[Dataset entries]
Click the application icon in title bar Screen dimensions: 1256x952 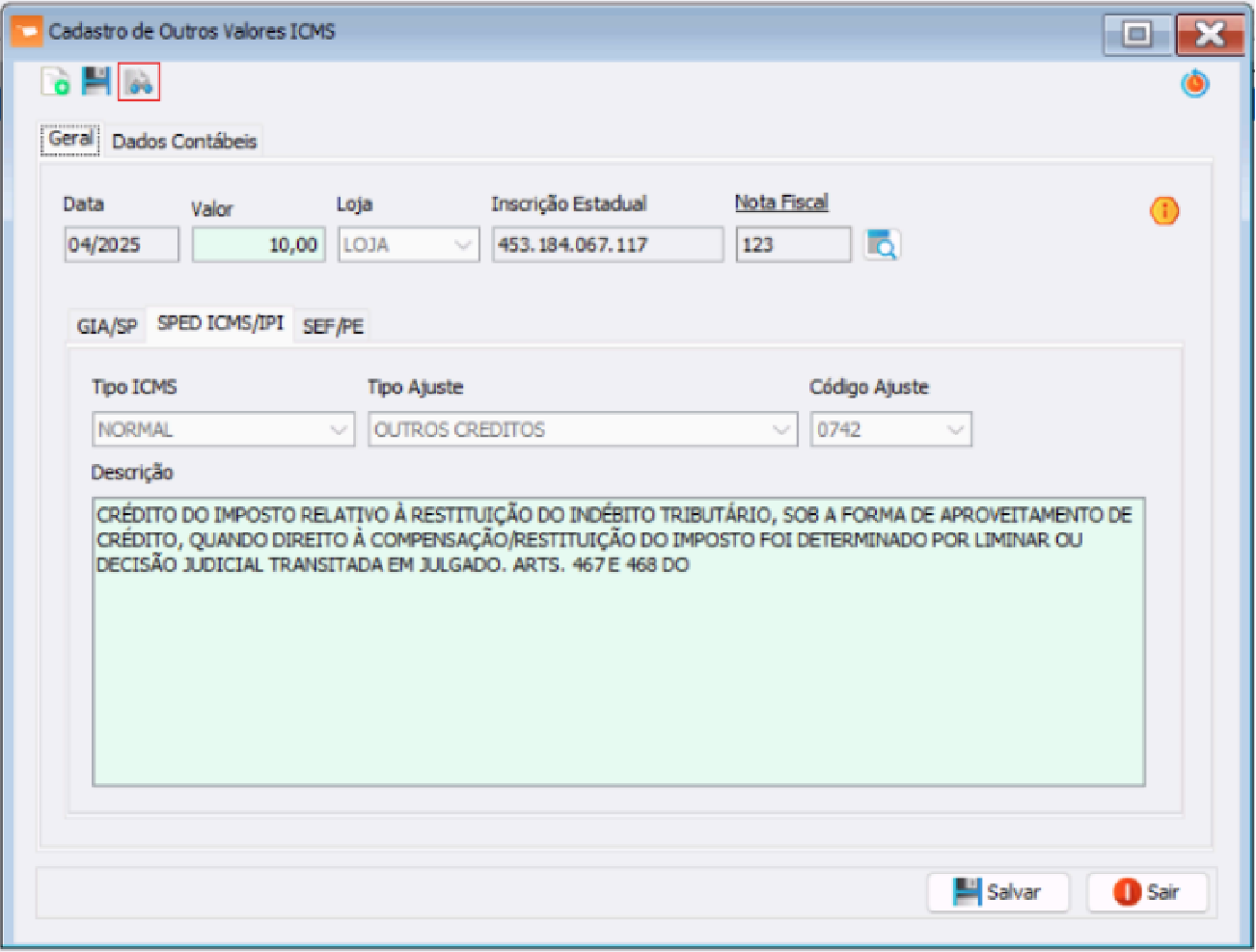pos(26,32)
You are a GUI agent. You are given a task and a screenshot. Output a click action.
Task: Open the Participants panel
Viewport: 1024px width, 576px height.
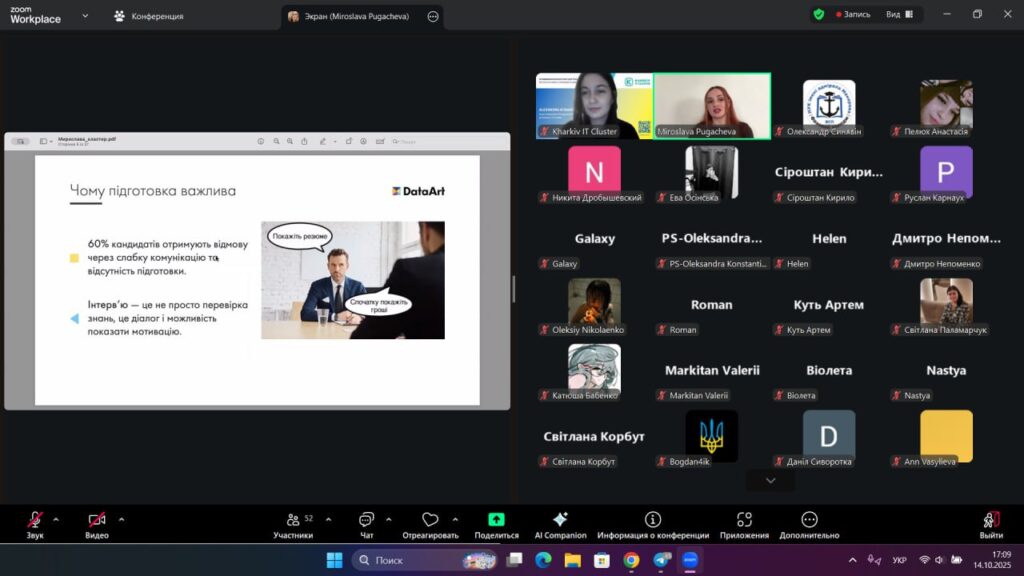[293, 525]
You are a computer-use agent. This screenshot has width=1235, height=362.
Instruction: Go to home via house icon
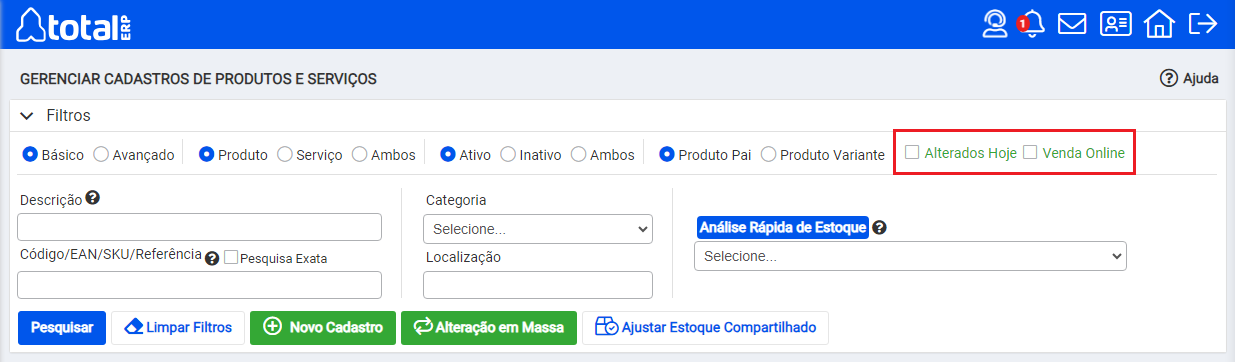point(1158,24)
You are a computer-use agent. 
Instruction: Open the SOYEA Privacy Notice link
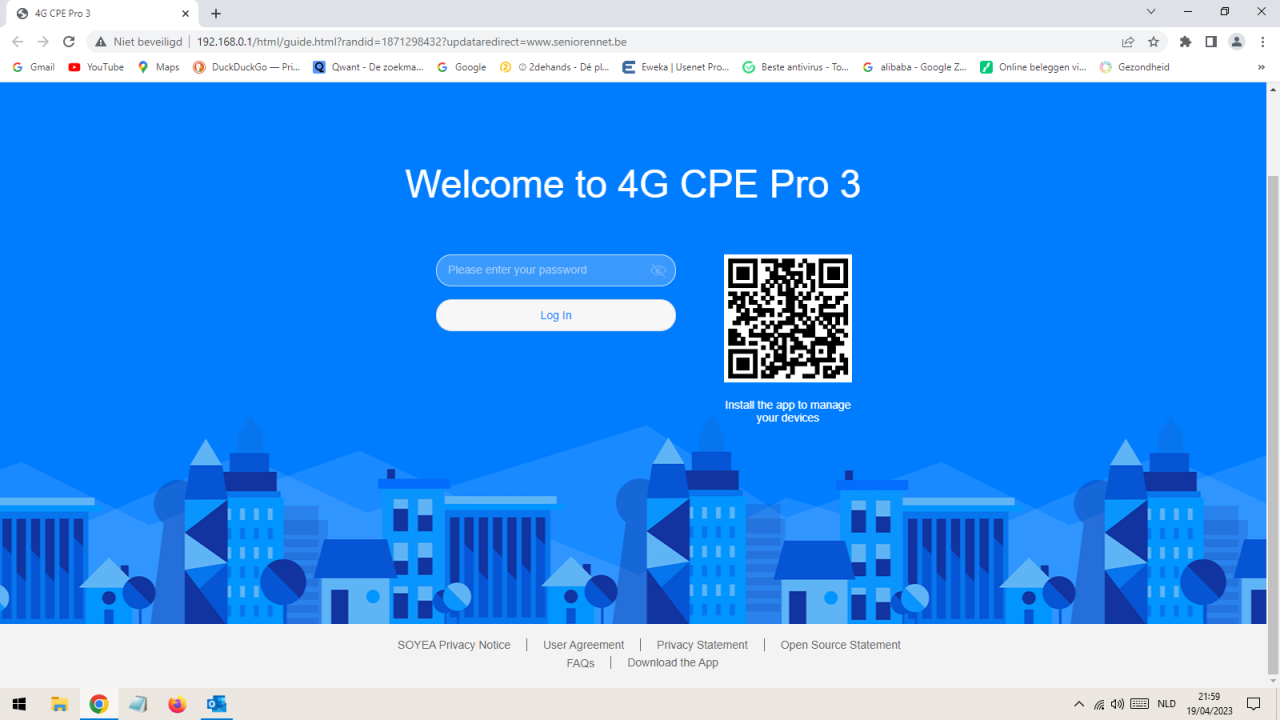(x=454, y=645)
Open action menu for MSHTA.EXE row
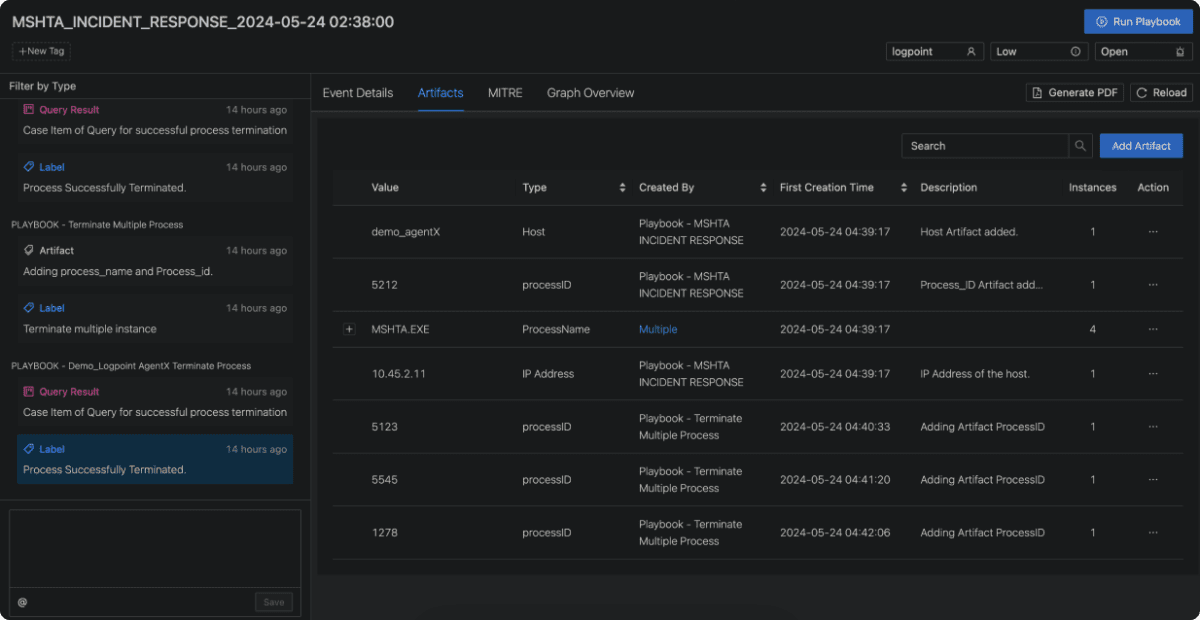 pos(1153,329)
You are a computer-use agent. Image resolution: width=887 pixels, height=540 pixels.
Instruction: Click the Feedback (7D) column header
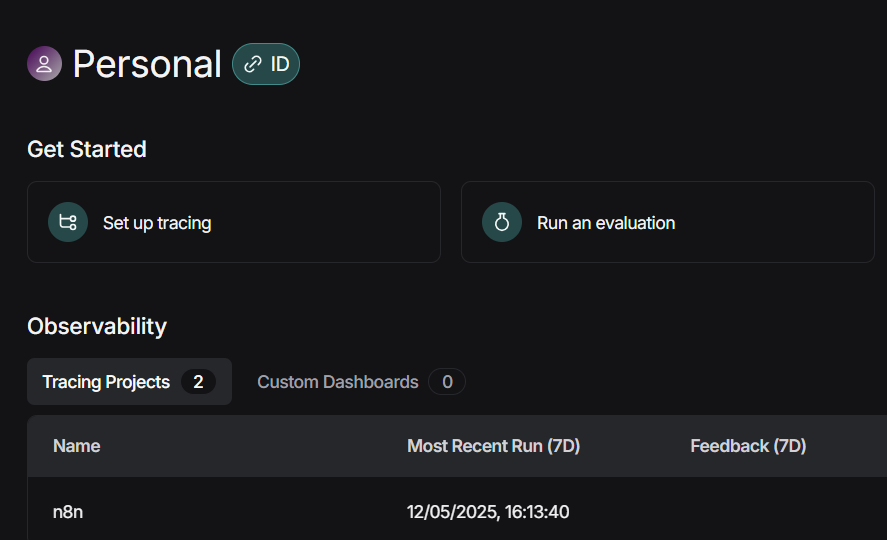[748, 446]
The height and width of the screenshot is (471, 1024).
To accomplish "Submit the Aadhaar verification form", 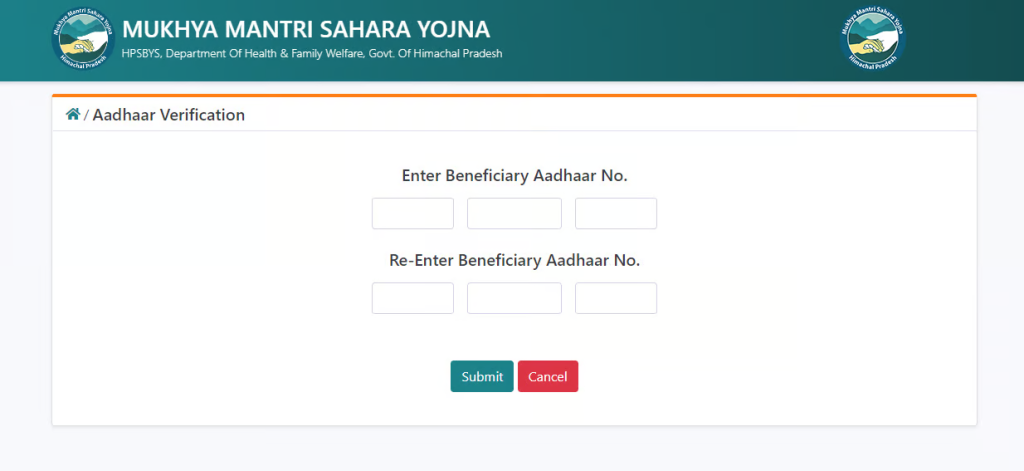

Work instruction
For this exercise, reproduce the data above exactly from the line containing "You are a computer-use agent. Image" through its final line, both ends included, with no pictures in the copy.

Response for this exercise
You are a computer-use agent. Image resolution: width=887 pixels, height=540 pixels.
Instruction: Click the Feedback (7D) column header
[748, 446]
The height and width of the screenshot is (471, 1024).
To accomplish "Submit the Aadhaar verification form", 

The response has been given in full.